Couvert de récompenses par Polanski lors du Festival de Cannes en 1991, Barton Fink représente encore à ce jour l'oeuvre la plus personnelle des frères Coen. L'idée leur était venue lors de l'écriture de Miller's Crossing, leur film précédent, qu'ils ont eu bien du mal à terminer. Ils ont alors décidé d'écrire sur la détresse du l'auteur face à la page blanche, du manque d'inspiration d'une personne pourtant brillante lorsqu'un sujet lui est imposé.
D'entrée, on aime relativement peu Barton Fink (le personnage). Par sa gestuelle, sa façon de parler, les mots qu'il utilise, il semble mépriser les gens qui l'entourent. Il balaye d'un revers de main les critiques positives tout en se plaçant au-dessus des autres. Il les traite avec condescendance, en premier lieu son voisin de chambre qu'il qualifie sans détour d'homme du peuple, de personne banale. Il est asocial et pourtant il supporte mal la solitude car il aime s'entendre parler. Il est ravi des visites de Charlie, mais les dialogues sont plutôt des monologues de Fink qui n'écoute qu'à moitié son interlocuteur.

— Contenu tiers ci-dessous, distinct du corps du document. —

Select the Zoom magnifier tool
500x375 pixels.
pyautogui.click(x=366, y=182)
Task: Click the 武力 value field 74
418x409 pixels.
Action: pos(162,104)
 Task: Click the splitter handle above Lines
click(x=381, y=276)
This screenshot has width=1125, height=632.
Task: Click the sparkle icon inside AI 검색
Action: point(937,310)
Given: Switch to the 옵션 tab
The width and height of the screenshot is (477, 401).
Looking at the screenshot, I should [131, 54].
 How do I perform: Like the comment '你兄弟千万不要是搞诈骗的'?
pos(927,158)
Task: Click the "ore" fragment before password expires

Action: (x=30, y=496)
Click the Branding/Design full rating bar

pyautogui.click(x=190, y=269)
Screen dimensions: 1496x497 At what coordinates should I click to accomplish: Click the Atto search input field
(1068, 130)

Le film peut être qualifié de 'mindfuck'. En effet, Barton Fink sombre peu à peu dans le délire à cause du stress qu'il endure entre les deadlines et son manque d'inspiration. Aussi, alors qu'un événement inhabituel a lieu, on en vient à se demander s'il n'est pas le fruit de l'imagination de Fink et la limite entre vrai et faux devient difficile à déterminer. Le jeu des acteurs y est pour beaucoup, en particulier Goodman qui joue un voisin imprévisible, dont la sympathie est suspecte et la colère terrifiante.

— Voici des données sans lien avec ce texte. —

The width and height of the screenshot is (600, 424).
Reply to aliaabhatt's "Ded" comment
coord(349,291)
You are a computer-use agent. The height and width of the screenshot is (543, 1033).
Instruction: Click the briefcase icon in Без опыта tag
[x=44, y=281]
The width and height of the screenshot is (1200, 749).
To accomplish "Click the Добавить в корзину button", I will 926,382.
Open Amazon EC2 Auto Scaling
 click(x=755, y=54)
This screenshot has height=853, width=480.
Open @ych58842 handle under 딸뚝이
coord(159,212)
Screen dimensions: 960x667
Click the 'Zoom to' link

Côté casting justement, Turturro et Goodman peuvent remercier les frères Coen (et inversement). Turturro a là le rôle de sa vie, sans aucun doute. Idem pour Goodman, qui doit avoir le meilleur rôle de sa carrière avec celui de Walter dans The Big Lebowski. Les seconds rôles sont aussi très bien distribués et apportent généralement une touche d'humour bienvenue.

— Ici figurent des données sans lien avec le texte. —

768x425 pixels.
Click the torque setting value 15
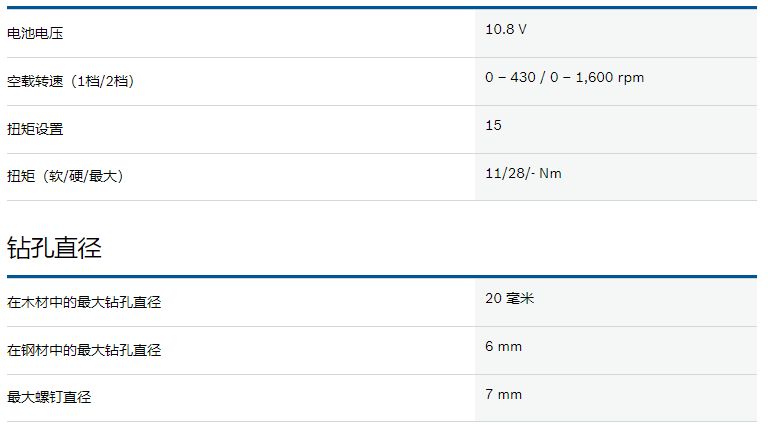(x=493, y=125)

Au passage, les frères Coen adresse une critique acerbe au monde hollywoodien qu'ils accusent de tuer la créativité. Les scénaristes, pour répondre aux impératifs, sont pressés et doivent rester simples malgré eux. Ce côté est symbolisé par la mise en scène avec d'une part Fink qui prend son temps et choisit ses mots, et de l'autre les producteurs ou employeurs dont le débit de parole dépasse la raison. Ils vont tellement vite que Barton Fink n'a même pas le temps d'entamer son café lors de l'entrevue.
Barton Fink est toutefois, et c'est sa volonté, un film frustrant. Tout est fait pour nous mettre à la place de cet écrivain qui ne peut écrire. Le film est parfois obscur; on aimerait comprendre davantage et surtout, savoir ce qu'il y a dans cette p***** de boite !!!